On Fri, Nov 04, 2022 at 09:50:03AM +0100, Alex fxmbsw7 Ratchev wrote:
> On Fri, Nov 4, 2022, 08:56 Léa Gris <lea.gris@noiraude.net> wrote:
> 
> > Le 03/11/2022 à 19:50, Chet Ramey écrivait :
> > > The option is enabled by default. If you want to restore the previous
> > > behavior, add `shopt -u patsub_replacement'.
> >
> > Having it enabled by default is not good, because it introduces
> > side-effects for existing scripts.
> >
> 
> there is , imo , no sense to comply to outdated specs to not add few more
> of the infinite base features
> 
> nevermind ..

There is no "spec" for this.  It's not a POSIX feature.  It's a bashism.
To be clear, we're talking about:

somecmd "${var//search/replace}"

where "replace" might be a string contained in a variable.
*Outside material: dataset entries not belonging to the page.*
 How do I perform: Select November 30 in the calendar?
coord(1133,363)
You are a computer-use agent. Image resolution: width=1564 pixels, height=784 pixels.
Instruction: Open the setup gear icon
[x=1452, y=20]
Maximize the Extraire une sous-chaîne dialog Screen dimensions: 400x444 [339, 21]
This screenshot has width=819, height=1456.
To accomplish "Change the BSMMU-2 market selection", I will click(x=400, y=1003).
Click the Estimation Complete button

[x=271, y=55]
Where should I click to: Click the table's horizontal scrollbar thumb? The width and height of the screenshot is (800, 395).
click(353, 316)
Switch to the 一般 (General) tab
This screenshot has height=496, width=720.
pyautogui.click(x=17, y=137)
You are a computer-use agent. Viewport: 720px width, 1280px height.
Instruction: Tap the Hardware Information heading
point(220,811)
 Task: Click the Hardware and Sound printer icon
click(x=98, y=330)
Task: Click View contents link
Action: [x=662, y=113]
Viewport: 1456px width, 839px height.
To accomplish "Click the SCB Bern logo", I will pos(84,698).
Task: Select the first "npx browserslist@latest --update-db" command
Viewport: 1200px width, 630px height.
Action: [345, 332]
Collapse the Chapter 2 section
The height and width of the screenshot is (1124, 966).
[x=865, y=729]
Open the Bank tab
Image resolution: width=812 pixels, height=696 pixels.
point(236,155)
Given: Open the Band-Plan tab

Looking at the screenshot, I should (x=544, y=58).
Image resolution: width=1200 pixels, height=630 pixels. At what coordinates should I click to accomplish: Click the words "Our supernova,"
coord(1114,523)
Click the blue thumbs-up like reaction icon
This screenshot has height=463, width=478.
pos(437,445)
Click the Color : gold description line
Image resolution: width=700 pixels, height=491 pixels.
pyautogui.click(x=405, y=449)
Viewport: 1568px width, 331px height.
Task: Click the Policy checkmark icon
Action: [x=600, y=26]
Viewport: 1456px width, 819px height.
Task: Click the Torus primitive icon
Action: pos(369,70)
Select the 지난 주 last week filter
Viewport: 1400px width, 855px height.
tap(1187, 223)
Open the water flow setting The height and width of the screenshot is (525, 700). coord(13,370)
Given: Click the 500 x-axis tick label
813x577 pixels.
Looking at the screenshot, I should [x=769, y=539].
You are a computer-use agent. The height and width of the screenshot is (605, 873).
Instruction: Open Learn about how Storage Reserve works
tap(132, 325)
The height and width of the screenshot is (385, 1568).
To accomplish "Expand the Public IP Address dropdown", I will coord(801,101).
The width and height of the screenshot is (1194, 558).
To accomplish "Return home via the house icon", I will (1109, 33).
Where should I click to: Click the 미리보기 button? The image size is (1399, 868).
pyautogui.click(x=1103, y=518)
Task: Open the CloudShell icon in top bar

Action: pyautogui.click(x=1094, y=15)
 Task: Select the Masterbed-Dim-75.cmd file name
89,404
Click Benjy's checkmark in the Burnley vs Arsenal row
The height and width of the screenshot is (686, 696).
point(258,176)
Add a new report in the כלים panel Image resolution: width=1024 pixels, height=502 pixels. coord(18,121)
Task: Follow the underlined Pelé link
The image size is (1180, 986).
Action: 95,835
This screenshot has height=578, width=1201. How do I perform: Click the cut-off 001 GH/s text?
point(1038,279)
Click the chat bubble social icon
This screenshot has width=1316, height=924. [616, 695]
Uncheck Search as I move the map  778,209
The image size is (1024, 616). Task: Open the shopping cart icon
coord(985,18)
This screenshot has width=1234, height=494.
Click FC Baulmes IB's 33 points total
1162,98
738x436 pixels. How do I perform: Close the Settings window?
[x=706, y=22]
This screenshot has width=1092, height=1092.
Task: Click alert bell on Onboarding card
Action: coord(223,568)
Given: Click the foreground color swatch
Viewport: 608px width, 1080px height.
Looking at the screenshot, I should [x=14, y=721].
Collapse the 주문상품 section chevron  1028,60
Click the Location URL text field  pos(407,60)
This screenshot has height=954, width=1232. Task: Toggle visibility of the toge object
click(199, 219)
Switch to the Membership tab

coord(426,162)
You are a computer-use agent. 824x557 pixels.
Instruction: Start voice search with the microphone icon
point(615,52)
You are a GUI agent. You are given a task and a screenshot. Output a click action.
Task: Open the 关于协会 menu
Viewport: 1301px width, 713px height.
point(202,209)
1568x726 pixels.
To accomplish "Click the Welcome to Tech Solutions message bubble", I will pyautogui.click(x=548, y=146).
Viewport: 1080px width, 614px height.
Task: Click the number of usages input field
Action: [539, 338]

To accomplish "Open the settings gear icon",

The reason this is an issue is because bash 5.2 has changed the default
behavior of this expansion in a way that not only changes the behavior of
existing scripts (possibly "breaking" them), but also makes it extremely
difficult to write one script that works across all bash versions.

In order to write a version-portable script that uses this feature,
now you have to choose between these two workarounds:

1) Put something like "shopt -u patsub_replacement 2>/dev/null || true"
   at the top of your script.

2) Assign the result of the expansion to a temporary variable, and pass
   the temp var to somecmd.  Every.  Single.  Time.